Toddler sleep concerns: won’t nap
How much sleep does my toddler need during the day?
The amount of sleep your toddler needs depends on his age, as well as his unique personality and physical needs. However, by about 18 months, most toddlers go from two daytime naps to just one, two-hour nap.
This will probably change to a one-and-a-half-hour nap by the time your toddler’s two, and just one hour when he reaches three.
These are only averages though. If your toddler sleeps well at night, and doesn’t seem tired during the day, then he probably doesn’t need a nap. If he’s often grizzly and irritable, always falls asleep in the car, or has broken sleep at night, he probably does.
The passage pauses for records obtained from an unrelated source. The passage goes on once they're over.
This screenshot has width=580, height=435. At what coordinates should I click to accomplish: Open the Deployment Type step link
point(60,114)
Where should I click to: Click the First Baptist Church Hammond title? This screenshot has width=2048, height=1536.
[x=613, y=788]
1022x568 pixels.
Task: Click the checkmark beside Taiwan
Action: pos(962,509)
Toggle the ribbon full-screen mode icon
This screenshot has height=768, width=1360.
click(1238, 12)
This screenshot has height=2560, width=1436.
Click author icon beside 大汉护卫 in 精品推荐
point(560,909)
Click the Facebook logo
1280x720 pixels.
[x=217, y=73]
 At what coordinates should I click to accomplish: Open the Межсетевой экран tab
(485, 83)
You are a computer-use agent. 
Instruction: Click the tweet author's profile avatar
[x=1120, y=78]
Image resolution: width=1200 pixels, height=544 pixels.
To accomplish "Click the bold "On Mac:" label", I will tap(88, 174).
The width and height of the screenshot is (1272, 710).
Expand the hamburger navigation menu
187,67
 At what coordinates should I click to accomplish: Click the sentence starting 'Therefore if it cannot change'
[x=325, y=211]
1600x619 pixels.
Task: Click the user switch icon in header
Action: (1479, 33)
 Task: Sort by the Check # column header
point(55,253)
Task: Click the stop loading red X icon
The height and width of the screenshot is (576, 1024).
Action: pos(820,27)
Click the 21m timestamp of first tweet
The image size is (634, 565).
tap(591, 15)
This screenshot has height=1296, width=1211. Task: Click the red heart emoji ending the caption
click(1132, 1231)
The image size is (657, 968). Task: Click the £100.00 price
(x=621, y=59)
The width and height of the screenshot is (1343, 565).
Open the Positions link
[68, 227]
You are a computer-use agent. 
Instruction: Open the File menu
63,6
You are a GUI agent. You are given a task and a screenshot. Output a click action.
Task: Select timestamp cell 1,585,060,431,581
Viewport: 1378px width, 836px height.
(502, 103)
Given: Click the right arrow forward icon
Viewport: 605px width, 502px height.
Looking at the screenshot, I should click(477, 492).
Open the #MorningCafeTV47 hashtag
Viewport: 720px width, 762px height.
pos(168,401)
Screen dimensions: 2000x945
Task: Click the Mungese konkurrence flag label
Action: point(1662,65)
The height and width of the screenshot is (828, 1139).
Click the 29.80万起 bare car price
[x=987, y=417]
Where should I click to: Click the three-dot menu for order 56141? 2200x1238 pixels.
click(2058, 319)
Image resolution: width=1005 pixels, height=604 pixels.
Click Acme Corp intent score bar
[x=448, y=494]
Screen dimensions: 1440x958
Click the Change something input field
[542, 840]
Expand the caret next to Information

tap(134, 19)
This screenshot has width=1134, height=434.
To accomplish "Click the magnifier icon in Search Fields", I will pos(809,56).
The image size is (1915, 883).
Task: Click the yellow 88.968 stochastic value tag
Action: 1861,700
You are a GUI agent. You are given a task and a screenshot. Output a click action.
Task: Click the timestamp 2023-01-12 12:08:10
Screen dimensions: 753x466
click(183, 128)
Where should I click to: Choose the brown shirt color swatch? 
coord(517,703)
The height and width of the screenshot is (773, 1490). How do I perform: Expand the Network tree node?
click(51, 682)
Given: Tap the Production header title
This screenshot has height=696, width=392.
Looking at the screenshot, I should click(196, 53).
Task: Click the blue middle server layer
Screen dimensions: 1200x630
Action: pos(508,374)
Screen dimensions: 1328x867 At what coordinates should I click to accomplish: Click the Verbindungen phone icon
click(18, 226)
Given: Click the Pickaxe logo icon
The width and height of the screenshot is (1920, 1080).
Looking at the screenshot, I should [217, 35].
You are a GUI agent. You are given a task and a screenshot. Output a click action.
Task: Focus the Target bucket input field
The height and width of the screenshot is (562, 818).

Why does my toddler refuse to nap?
Life is incredibly exciting for your toddler. There’s so much to learn and explore that he’s probably just reluctant to miss any fun. However, this is all the more reason to set aside quiet time during the day. He needs the chance to refuel for even more adventures.
You toddler may also have trouble napping if:
- he doesn’t have a regular naptime
- he has too much TV or tablet screen time
- he’s over-tired, which may make him too tense and grumpy to drop off easily
- he is over-stimulated due to a special event such as a birthday party or a trip to the zoo
What can I do to help my toddler nap?
Try to establish a regular naptime routine. This can be a shorter version of your bedtime routine, such as reading a short story and having a cuddle.
Once your toddler’s having just one nap a day, it usually works well for it to be right after lunch. This way he’ll learn that the end of the meal is his cue to wind down. However, as long as you’re consistent, he’ll start to associate a particular time, place and set of activities with his nap. This should help him fall asleep more easily.
It’s hard to stick to a regular nap time on special occasions. But if you can keep it at the usual time, your extra effort will probably pay off. Not only is he likely to be more cheerful during the day, it may also help him sleep better at night.
If you’re still worried about your toddler’s sleeping habits, you can always talk to your health visitor.